Partir de l’expérience de ceux qui eurent pendant longtemps le monopole de la désignation de « Créoles » n’est peut-être pas sans intérêt pour cerner l’une des versions possibles de la créolisation1. Saint-John Perse, descendant des colons européens installés aux Îles, apparaît comme un interprétant d’autant plus qualifié qu’il a eu l’ambition d’élargir sa créolité à la mesure du monde ; et cela, par ce que nous appellerons une bi-genèse2, transfert des atavismes ethnoculturels sur un plan symbolique qui en modifie totalement les significations. En effet, le poète d’origine guadeloupéenne, s’impliquant sans se renier dans les espaces géographiques et culturels les plus divers, s’est transmué en Étranger, laissant dans son œuvre un témoignage de cette transaction ontologique à laquelle aucune expérience interculturelle authentique ne peut se soustraire. Au demeurant, toute identité collective pleinement assumée n’est-elle pas liée, pour chacun, à une acceptation puis un dépassement d’une tradition, comme si en choisissant de retravailler et d’actualiser un fonds de représentations et de valeurs, on se donnait une nouvelle naissance ? La translation d’une appartenance socioculturelle à une autre, comme c’est le cas pour les migrants, ne serait alors que la manifestation la plus flagrante de ce processus de ré-identification symbolique.

***

C’est lors de son séjour en Chine, dans les années 1916-1921, que le jeune diplomate Alexis Leger, va éprouver le choc interculturel3 qui va réactiver dans sa sensibilité comme dans sa réflexion les significations de son patrimoine créole indissolublement mêlé au creuset antillais et à son violent brassage de peuples. C’est en composant Anabase, que le jeune écrivain invente la nouvelle figure auctoriale désignée par le pseudonyme, « Saint-John Perse », dont les consonances suggèrent une hybridité planétaire.

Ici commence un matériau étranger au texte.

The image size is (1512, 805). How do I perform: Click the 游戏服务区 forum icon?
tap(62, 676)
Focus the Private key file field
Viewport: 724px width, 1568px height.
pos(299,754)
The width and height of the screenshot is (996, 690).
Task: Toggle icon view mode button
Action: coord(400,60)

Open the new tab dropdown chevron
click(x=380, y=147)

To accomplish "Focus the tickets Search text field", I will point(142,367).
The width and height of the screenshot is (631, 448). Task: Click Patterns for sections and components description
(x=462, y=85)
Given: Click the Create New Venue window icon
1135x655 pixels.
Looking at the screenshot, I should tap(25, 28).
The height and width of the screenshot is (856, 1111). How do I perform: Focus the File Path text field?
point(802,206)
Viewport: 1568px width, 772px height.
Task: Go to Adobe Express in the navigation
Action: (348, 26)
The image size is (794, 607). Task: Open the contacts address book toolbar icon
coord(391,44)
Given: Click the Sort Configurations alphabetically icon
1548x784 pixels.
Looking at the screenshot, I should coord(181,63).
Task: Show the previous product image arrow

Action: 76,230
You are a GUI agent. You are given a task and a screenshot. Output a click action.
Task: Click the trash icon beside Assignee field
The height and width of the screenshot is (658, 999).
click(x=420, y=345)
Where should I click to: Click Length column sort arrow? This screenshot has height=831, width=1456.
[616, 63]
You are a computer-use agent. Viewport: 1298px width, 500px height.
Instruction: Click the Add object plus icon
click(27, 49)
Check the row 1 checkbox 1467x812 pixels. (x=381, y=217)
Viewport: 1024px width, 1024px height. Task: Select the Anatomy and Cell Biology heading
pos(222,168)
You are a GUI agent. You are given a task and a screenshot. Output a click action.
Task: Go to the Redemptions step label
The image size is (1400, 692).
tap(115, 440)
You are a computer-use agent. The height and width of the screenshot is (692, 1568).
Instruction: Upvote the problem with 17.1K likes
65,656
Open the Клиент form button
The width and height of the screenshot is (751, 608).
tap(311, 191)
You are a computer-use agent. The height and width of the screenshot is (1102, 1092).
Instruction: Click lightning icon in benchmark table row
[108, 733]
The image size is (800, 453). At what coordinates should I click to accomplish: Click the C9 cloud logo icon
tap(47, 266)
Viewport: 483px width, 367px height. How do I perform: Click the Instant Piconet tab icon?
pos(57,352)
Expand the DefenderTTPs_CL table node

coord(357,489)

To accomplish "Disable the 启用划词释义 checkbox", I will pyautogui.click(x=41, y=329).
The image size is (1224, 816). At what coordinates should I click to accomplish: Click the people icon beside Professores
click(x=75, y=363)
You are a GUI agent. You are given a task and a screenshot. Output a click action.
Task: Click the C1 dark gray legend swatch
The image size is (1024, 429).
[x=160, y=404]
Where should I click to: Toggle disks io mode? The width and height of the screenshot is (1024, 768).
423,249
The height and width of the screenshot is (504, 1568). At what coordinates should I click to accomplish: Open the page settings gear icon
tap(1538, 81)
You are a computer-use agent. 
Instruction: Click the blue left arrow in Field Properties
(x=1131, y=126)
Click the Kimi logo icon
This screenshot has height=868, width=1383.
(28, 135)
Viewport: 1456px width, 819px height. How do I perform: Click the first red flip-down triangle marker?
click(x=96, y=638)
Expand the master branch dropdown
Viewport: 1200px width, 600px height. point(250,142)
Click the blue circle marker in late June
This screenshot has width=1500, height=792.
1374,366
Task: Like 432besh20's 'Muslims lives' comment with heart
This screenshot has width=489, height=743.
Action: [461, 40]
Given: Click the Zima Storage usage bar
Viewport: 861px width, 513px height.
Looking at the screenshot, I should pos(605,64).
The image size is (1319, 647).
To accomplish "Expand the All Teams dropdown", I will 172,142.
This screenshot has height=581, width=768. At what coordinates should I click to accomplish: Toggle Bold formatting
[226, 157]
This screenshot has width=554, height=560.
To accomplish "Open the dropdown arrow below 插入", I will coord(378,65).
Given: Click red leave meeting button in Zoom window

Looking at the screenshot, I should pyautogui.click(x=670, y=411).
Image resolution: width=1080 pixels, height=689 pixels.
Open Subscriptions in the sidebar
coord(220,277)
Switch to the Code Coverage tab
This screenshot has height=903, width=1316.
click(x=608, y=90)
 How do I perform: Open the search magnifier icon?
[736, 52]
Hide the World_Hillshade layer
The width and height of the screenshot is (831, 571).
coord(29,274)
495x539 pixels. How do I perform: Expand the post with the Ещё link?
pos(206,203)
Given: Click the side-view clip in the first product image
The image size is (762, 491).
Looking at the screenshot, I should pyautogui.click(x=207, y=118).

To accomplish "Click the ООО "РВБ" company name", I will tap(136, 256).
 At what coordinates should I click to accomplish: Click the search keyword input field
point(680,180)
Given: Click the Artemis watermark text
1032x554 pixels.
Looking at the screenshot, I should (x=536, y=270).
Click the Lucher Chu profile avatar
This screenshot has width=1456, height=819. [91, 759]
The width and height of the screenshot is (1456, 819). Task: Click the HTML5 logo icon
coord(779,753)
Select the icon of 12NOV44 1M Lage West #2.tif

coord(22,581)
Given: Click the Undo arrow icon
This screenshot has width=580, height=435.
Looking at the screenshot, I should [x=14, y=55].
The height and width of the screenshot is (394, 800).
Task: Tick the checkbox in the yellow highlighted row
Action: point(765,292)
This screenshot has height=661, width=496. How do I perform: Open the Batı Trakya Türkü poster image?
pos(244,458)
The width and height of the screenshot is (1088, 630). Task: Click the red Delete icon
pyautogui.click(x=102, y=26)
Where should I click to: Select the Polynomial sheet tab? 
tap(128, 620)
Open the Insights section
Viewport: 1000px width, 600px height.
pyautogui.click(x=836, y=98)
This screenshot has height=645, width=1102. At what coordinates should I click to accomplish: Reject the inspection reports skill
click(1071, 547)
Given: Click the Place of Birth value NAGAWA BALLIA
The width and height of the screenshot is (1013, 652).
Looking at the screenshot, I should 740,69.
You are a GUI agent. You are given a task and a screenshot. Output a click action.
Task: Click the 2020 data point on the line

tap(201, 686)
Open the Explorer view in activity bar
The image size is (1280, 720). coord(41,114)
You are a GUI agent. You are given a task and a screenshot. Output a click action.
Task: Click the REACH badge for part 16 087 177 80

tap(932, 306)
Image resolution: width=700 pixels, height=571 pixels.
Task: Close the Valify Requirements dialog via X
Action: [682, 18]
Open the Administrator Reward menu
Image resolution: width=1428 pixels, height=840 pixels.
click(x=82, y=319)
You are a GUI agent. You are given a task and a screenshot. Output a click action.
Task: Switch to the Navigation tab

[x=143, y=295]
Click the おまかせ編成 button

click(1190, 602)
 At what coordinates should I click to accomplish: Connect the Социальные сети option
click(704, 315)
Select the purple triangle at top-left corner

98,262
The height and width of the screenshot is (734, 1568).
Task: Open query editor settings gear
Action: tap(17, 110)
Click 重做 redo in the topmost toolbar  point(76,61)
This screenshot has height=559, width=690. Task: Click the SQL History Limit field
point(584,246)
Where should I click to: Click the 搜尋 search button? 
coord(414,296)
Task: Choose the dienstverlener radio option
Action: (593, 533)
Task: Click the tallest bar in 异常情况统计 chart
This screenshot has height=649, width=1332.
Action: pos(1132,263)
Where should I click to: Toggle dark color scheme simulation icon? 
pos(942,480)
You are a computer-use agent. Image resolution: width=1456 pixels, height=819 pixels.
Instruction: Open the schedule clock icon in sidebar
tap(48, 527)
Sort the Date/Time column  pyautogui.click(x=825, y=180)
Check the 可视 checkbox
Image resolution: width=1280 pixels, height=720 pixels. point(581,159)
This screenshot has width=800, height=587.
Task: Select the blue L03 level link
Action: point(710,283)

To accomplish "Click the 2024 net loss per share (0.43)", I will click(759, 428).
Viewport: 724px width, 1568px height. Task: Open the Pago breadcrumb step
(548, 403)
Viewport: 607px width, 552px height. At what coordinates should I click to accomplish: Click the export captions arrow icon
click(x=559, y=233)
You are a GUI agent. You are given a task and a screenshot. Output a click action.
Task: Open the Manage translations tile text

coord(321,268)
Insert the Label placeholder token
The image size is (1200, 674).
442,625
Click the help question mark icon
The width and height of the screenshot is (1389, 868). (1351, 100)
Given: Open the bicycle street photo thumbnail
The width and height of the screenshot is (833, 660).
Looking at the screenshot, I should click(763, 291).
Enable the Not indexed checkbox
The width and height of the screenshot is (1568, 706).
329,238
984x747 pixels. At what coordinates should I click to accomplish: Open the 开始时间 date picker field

Quelle pouvait donc être antérieurement à l’expérience de l’Asie, la manière d’« être créole » pour un des fils de la plantocratie antillaise qui s’est trouvé bien vite « exilé » en métropole ? La typologie de la première créolisation est trop connue, depuis les analyses des premiers chroniqueurs jusqu’aux études les plus récentes4, pour ne pas aller à l’essentiel : un éternel « balan » pour le monde créole de l’entre-deux. Tantôt le sentiment d’être aux avant-postes de l’histoire et d’élargir l’habitus européen, le propriétaire de l’« habitation » ou « habitant », trouvant dans toutes les formes d’accoutumance à l’outre-mer autant de prises d’écart ontologiques avec ceux qui sont restés dans le pays d’origine ; tantôt la certitude que le monde créole, dans son éloignement de l’Europe et dans l’urgence d’une refondation a su tirer la quintessence du génie originel. Comme l’écrit Perse dans une correspondance,

« (les) Antilles […] pour avoir profondément mêlé mon enfance à la vie animale et végétale des Tropiques, n’en demeurent pas moins pour moi de l’essence française, et la plus vieille » (551)5.

Du point de vue qui est le nôtre, ici, la caldeira antillaise se signale par une contradiction majeure : un métissage de fait, ethnoculturel, et un intégrisme des communautés marqué notamment par l’endogamie et la fixation des colons ou « békés » sur leur pureté identitaire. Chez ceux-ci, on soulignera encore la survalorisation de l’ici insulaire allant de pair avec une pulsion du départ et de l’errance, qui les affranchit de toute sécurité adoptive — contrairement aux « petits Blancs » des colonies de peuplement ensouchées dans l’ailleurs.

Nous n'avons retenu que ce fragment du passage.